Já nos anos 90, as crises dos países emergentes (começando pelo México) mostraram um novo padrão de ação dos organismos multilaterais. Frente à hipótese de uma crise financeira de graves proporções atingindo os mercados emergentes, organizaram-se megapacotes financeiros de resgate que incluíram ajuda de governos de países desenvolvidos. Esta nova abordagem, que nos beneficiou em 1998/1999, permitiu uma recuperação relativamente rápida dos países em crise, mostrando também maior flexibilidade do FMI na negociação das condicionalidades. Em certo sentido, resgatou-se em parte as propostas iniciais de Keynes e White de fontes de liquidez internacional mais abundantes para enfrentar as crises de balanços de pagamentos.
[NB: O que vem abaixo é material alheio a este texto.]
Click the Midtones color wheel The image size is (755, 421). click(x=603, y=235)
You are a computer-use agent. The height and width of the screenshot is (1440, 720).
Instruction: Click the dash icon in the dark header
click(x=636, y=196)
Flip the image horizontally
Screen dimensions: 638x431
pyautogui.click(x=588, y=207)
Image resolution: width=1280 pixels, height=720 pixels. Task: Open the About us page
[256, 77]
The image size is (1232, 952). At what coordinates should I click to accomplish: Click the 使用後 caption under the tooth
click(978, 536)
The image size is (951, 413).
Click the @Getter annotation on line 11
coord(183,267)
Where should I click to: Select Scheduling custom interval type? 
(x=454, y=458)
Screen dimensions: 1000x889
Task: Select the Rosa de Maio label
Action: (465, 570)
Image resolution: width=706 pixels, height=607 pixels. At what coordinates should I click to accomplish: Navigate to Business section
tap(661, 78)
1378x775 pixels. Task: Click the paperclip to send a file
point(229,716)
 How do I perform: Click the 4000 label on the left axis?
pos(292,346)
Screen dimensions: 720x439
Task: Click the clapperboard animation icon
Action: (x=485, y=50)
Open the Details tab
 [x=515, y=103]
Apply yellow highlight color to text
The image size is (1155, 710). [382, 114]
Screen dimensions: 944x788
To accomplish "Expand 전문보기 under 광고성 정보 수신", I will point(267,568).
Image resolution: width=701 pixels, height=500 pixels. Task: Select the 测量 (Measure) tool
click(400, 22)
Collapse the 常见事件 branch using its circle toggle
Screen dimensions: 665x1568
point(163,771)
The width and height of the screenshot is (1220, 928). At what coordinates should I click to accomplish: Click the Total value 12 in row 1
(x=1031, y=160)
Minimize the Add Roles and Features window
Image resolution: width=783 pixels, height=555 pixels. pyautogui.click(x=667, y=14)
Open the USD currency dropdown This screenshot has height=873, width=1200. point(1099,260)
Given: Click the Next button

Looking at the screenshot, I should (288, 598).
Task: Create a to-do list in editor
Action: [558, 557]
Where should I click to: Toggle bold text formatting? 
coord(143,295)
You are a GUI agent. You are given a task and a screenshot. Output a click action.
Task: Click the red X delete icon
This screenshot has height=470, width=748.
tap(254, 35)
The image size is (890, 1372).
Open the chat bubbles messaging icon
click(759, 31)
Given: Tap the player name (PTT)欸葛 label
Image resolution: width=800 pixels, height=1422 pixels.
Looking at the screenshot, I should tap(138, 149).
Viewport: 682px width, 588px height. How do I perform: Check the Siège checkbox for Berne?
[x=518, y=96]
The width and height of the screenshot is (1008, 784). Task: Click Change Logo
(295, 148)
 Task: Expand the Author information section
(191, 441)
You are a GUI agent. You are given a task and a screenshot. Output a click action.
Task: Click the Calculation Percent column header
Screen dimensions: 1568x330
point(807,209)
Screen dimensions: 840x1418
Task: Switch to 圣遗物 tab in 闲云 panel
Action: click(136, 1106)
Mas as críticas quanto à atuação do FMI no tocante à crise asiática, envolvendo tanto a sua incapacidade de prevê-la quanto a polêmica quanto às terapias recomendadas pelo Fundo para debelá-la, suscitaram um debate quanto à reformulação do papel do FMI e demais organismos multilaterais. A abordagem dos megapacotes, por sua vez, foi vista como responsável pela elevação do risco moral, com os investidores apostando em países muito arriscados na esperança de que seriam resgatados com o dinheiro dos contribuintes, via ação do FMI e governos. Uma importante novidade, a partir de então, foi a incorporação crescente de expedientes de compartilhamento do ônus ("burden sharing") das crises financeiras com os investidores privados, chamados a participar dos resgates financeiros ou a aceitar algum grau de perda em seus ativos.
Isso gerou uma evolução para uma situação intermediária entre os padrões dos anos 80 e 90, especialmente com a nova administração republicana nos EUA. É possível um apoio substancial dos organismos multilaterais, mas em menor volume se comparado à década passada, já que passou-se a descartar o envolvimento de governos, como no caso recente da Turquia. E o apoio não deve mais servir para resgatar o investidor privado e sim funcionar de modo preventivo, desde que o país tenha fundamentos saudáveis e esteja disposto a ajustes adicionais quando for o caso. Esta solução intermediária ocorreu a despeito de propostas ultraliberais mais radicais, na linha do Relatório Meltzer, feito nos EUA, que prevê em essência uma volta do FMI à atuação que teve até a década de 80, inexistindo recursos suficientes para pacotes de ajuda mais expressivos. Dentro desta concepção ultraliberal, países de renda média, como o Brasil, não receberiam o apoio do FMI, em sentido contrário ao espírito das propostas de Keynes em 1944. Em outras palavras, o Brasil e demais países de renda média passariam a enfrentar crises externas levados pelas forças de mercado.
Poder contar hoje com um apoio de US$ 15 a 20 bilhões do FMI e demais organismos permitiria ao Brasil minimizar, desde que acompanhado de medidas de ajuste fiscal, o contágio oriundo da crise argentina e do quadro de desaceleração da economia global. Isto tende a se traduzir em menor pressão sobre o câmbio, reduzindo o impacto sobre a inflação. Em conseqüência, haveria menor necessidade de elevar a taxa de juros, com menor impacto na produção e emprego. Assim, o mote "fora FMI" apresenta-se hoje como uma bandeira pseudo-progressista que, de modo curioso, só se mostra coerente com as concepções ultraliberais de soberania do mercado.